YOUR OBJECTIVE >>
I'd like every entry transcribed word for word, with no pictures.

[Dataset entries]
- Opening Delimiter -

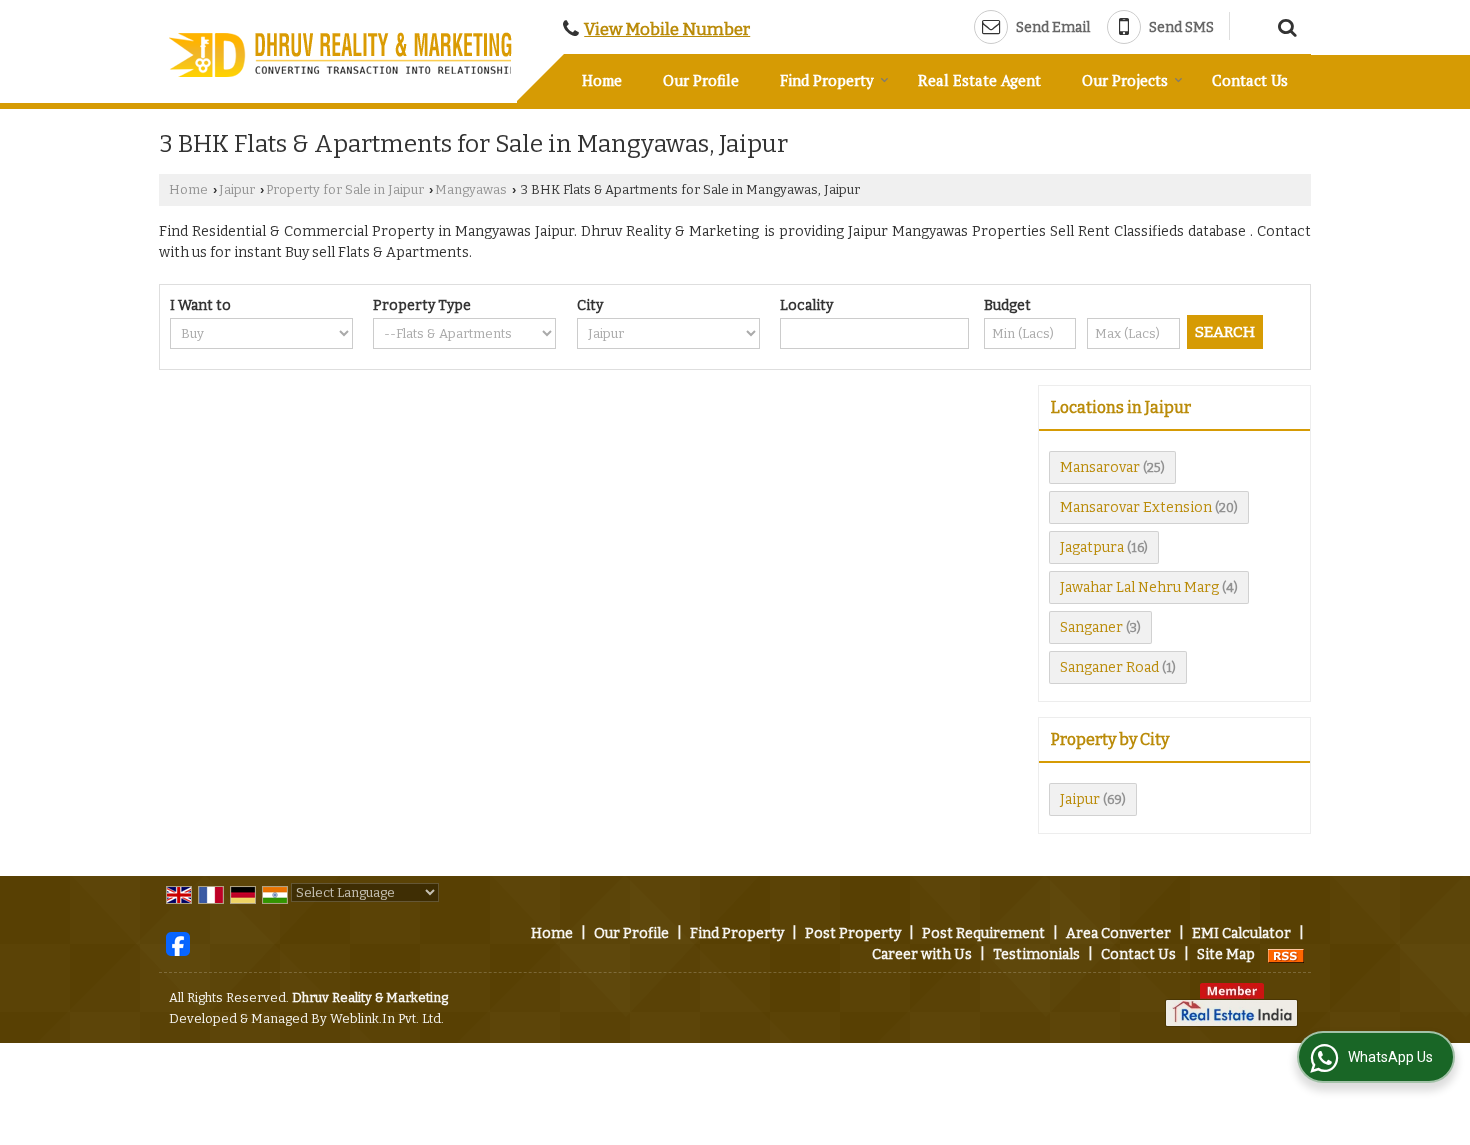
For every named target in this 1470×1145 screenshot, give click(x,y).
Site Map (1226, 954)
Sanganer (1091, 627)
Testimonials (1036, 954)
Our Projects (1125, 80)
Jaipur (237, 189)
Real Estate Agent (979, 80)
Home (602, 80)
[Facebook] (178, 943)
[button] (667, 29)
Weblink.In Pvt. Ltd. (387, 1018)
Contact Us (1250, 80)
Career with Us (922, 954)
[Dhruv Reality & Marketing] (342, 55)
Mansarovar (1100, 467)
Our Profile (701, 80)
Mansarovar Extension (1136, 507)
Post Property (853, 933)
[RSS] (1286, 954)
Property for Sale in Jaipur (345, 189)
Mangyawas (471, 189)
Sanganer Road (1109, 667)
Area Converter (1118, 933)
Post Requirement (983, 933)
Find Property (827, 80)
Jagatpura (1092, 547)
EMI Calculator (1241, 933)
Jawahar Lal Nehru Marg (1139, 587)
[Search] (1284, 25)
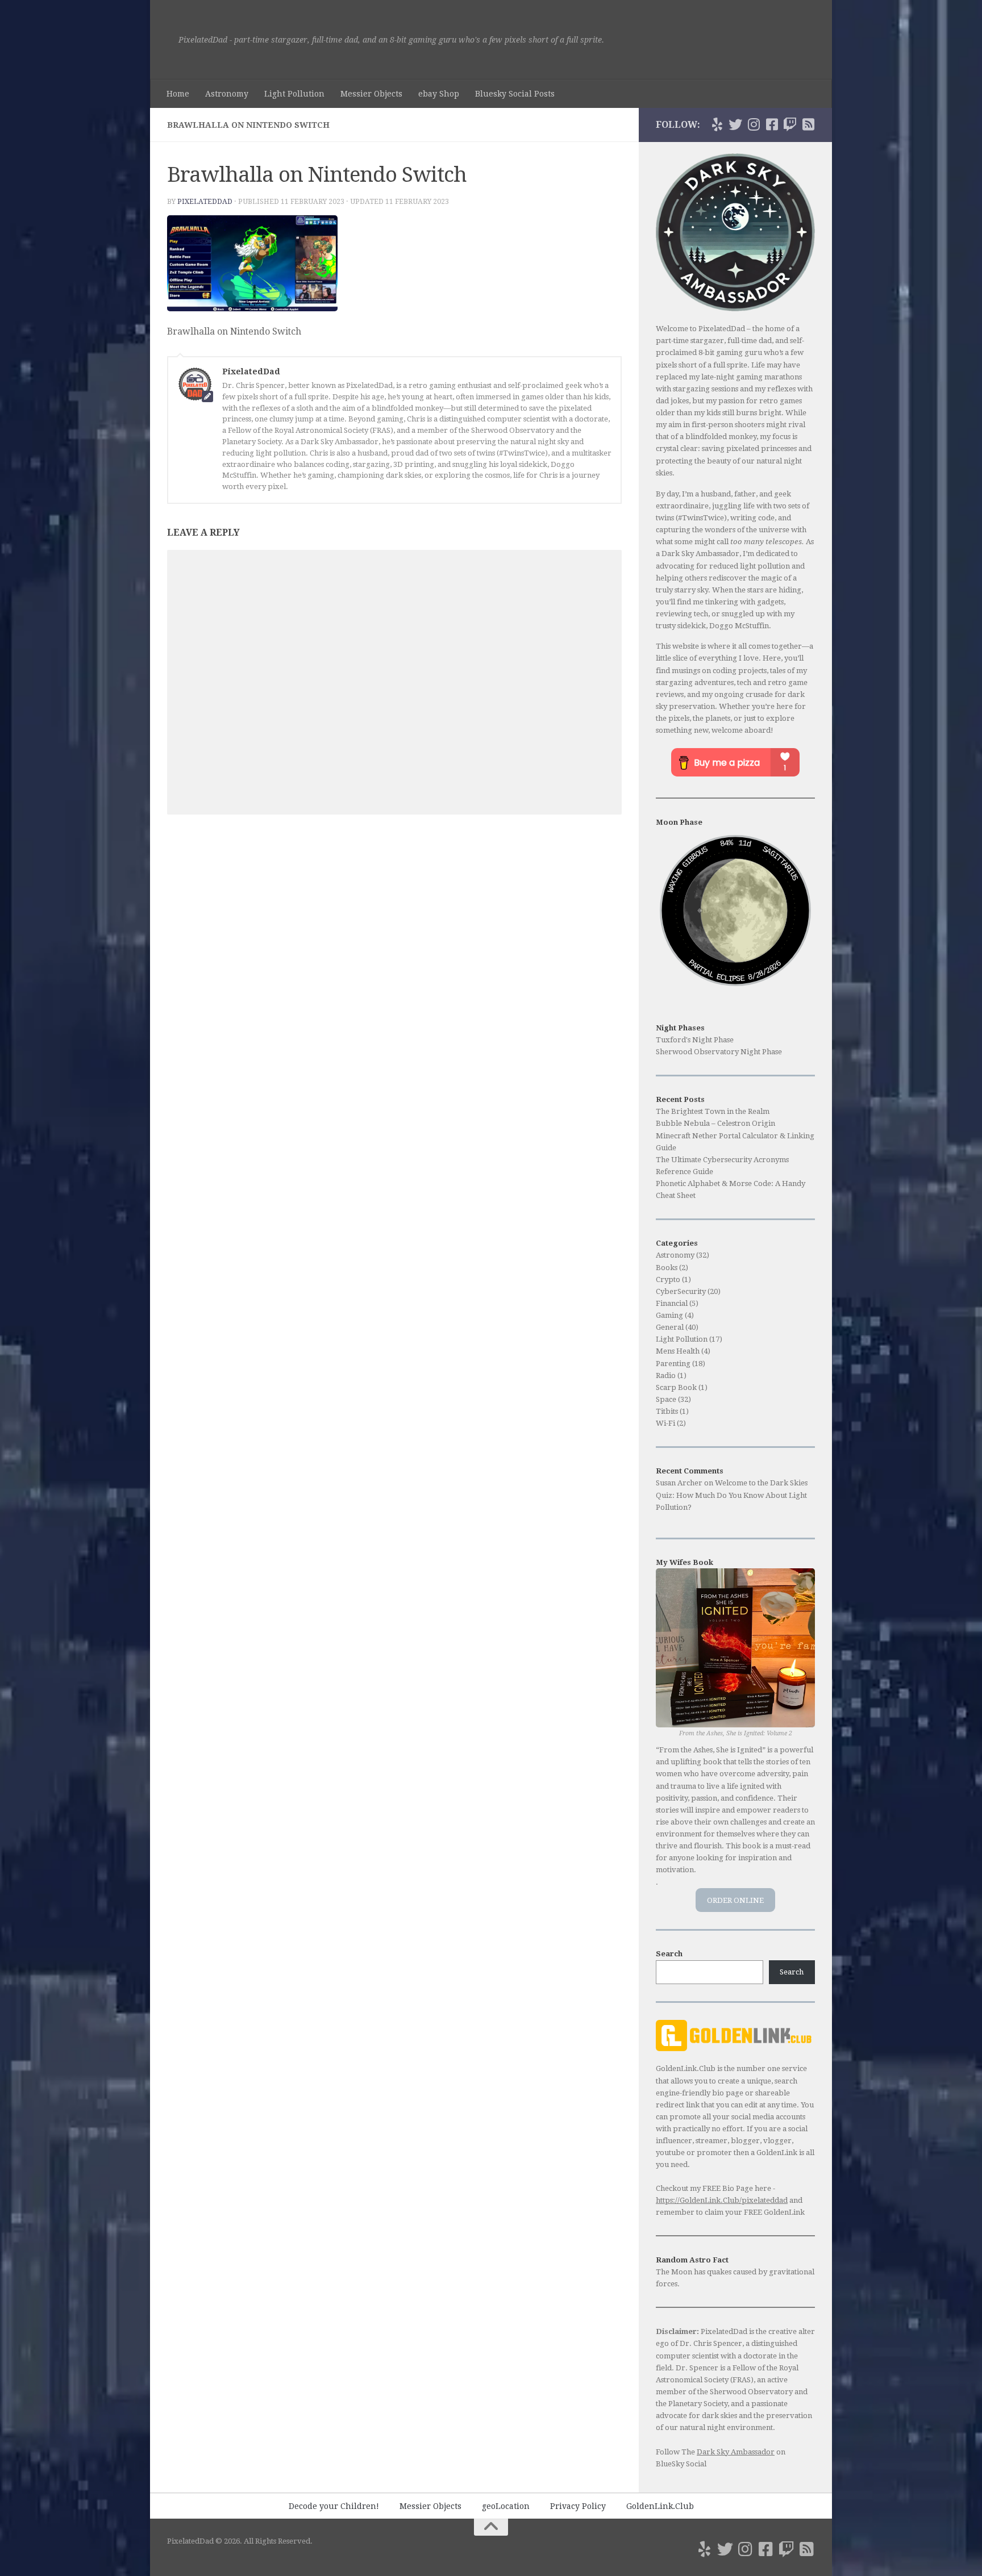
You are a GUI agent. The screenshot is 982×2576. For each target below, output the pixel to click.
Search (792, 1972)
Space (666, 1399)
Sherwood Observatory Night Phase (719, 1051)
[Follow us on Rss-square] (808, 124)
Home (178, 93)
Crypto (668, 1279)
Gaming (669, 1315)
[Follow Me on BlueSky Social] (717, 124)
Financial (672, 1303)
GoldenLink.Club (660, 2506)
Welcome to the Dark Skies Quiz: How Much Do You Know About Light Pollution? (732, 1495)
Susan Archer (679, 1483)
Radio (666, 1375)
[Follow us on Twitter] (735, 124)
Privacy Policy (578, 2506)
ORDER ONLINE (735, 1900)
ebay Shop (438, 93)
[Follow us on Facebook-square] (772, 124)
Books (666, 1267)
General (670, 1327)
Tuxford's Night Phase (695, 1040)
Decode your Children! (334, 2506)
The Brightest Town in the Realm (712, 1111)
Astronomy (226, 93)
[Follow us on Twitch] (790, 124)
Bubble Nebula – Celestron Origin (715, 1123)
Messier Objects (371, 93)
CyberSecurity (681, 1291)
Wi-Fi (665, 1423)
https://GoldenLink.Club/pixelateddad (722, 2200)
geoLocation (506, 2506)
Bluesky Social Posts (515, 93)
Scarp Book (676, 1387)
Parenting (673, 1363)
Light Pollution (294, 93)
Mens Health (678, 1351)
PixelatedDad (204, 202)
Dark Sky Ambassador (736, 2452)
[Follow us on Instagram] (753, 124)
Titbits (667, 1411)
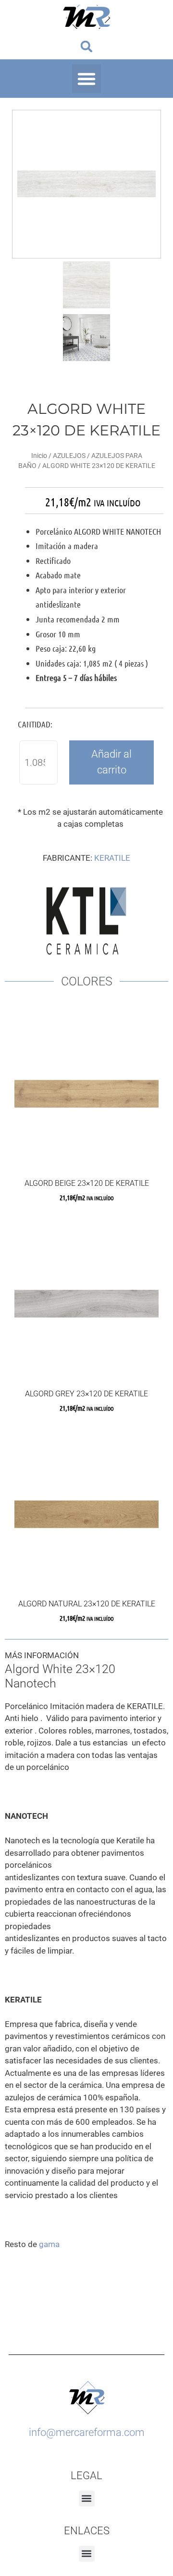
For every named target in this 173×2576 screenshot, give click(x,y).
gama (49, 2244)
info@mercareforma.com (87, 2432)
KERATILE (112, 858)
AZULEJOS (69, 455)
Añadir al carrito (111, 762)
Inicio (39, 455)
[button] (87, 46)
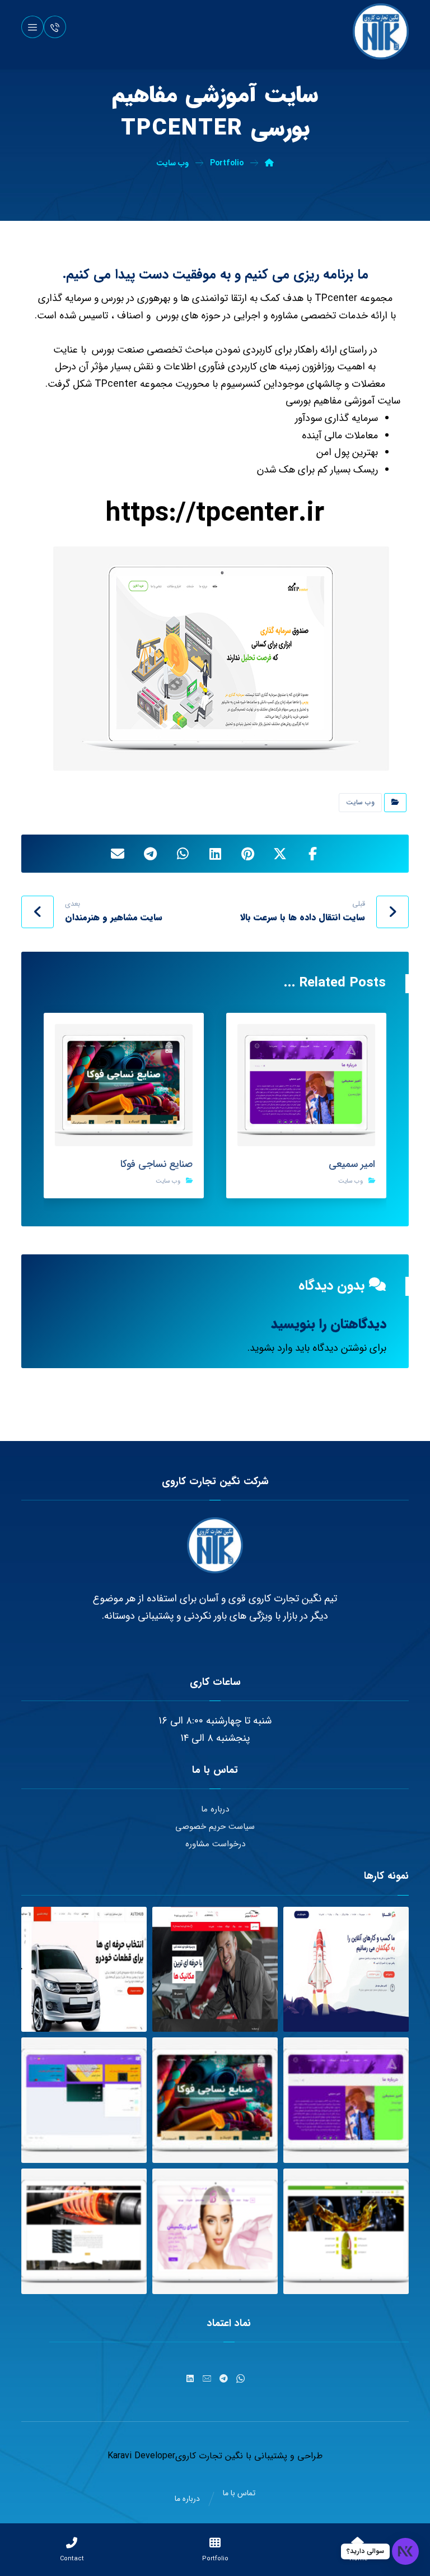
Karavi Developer (141, 2456)
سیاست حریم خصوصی (215, 1826)
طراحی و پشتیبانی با (282, 2456)
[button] (32, 27)
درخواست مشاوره (215, 1844)
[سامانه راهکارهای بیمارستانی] (84, 2100)
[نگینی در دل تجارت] (381, 31)
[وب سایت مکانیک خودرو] (215, 1969)
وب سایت (360, 802)
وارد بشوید (271, 1348)
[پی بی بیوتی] (215, 2231)
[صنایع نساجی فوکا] (215, 2100)
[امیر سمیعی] (346, 2100)
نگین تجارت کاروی (209, 2456)
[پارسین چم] (346, 2231)
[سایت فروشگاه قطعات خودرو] (84, 1969)
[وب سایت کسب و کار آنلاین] (346, 1969)
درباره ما (215, 1809)
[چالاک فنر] (84, 2231)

- Closing Delimiter -

TASK RESULT >>
For every named target in this 1470×1145 screenshot, give click(x,y).
Site Map (1226, 954)
Sanganer (1091, 627)
Testimonials (1036, 954)
Our Projects (1125, 80)
Jaipur (237, 189)
Real Estate Agent (979, 80)
Home (602, 80)
[Facebook] (178, 943)
[button] (667, 29)
Weblink.In Pvt. Ltd. (387, 1018)
Contact Us (1250, 80)
Career with Us (922, 954)
[Dhruv Reality & Marketing] (342, 55)
Mansarovar (1100, 467)
Our Profile (701, 80)
Mansarovar Extension (1136, 507)
Post Property (853, 933)
[RSS] (1286, 954)
Property for Sale in Jaipur (345, 189)
Mangyawas (471, 189)
Sanganer Road (1109, 667)
Area Converter (1118, 933)
Post Requirement (983, 933)
Find Property (827, 80)
Jagatpura (1092, 547)
EMI Calculator (1241, 933)
Jawahar Lal Nehru Marg (1139, 587)
[Search] (1284, 25)
You are a GUI agent. The screenshot is 982×2576. For each target below, output the pixel to click.
Search (792, 1972)
Space (666, 1399)
Sherwood Observatory Night Phase (719, 1051)
[Follow us on Rss-square] (808, 124)
Home (178, 93)
Crypto (668, 1279)
Gaming (669, 1315)
[Follow Me on BlueSky Social] (717, 124)
Financial (672, 1303)
GoldenLink.Club (660, 2506)
Welcome to the Dark Skies Quiz: How Much Do You Know About Light Pollution? (732, 1495)
Susan Archer (679, 1483)
Radio (666, 1375)
[Follow us on Twitter] (735, 124)
Privacy Policy (578, 2506)
ORDER ONLINE (735, 1900)
ebay Shop (438, 93)
[Follow us on Facebook-square] (772, 124)
Books (666, 1267)
General (670, 1327)
Tuxford's Night Phase (695, 1040)
Decode your Children! (334, 2506)
The Brightest Town in the Realm (712, 1111)
Astronomy (226, 93)
[Follow us on Twitch] (790, 124)
Bubble Nebula – Celestron Origin (715, 1123)
Messier Objects (371, 93)
CyberSecurity (681, 1291)
Wi-Fi (665, 1423)
https://GoldenLink.Club/pixelateddad (722, 2200)
geoLocation (506, 2506)
Bluesky Social Posts (515, 93)
Scarp Book (676, 1387)
Parenting (673, 1363)
Light Pollution (294, 93)
Mens Health (678, 1351)
PixelatedDad (204, 202)
Dark Sky Ambassador (736, 2452)
[Follow us on Instagram] (753, 124)
Titbits (667, 1411)
For every named target in this 173×2576 screenshot, give click(x,y).
gama (49, 2244)
info@mercareforma.com (87, 2432)
KERATILE (112, 858)
AZULEJOS (69, 455)
Añadir al carrito (111, 762)
Inicio (39, 455)
[button] (87, 46)
Karavi Developer (141, 2456)
سیاست حریم خصوصی (215, 1826)
طراحی و پشتیبانی با (282, 2456)
[button] (32, 27)
درخواست مشاوره (215, 1844)
[سامانه راهکارهای بیمارستانی] (84, 2100)
[نگینی در دل تجارت] (381, 31)
[وب سایت مکانیک خودرو] (215, 1969)
وب سایت (360, 802)
وارد بشوید (271, 1348)
[پی بی بیوتی] (215, 2231)
[صنایع نساجی فوکا] (215, 2100)
[امیر سمیعی] (346, 2100)
نگین تجارت کاروی (209, 2456)
[پارسین چم] (346, 2231)
[سایت فروشگاه قطعات خودرو] (84, 1969)
[وب سایت کسب و کار آنلاین] (346, 1969)
درباره ما (215, 1809)
[چالاک فنر] (84, 2231)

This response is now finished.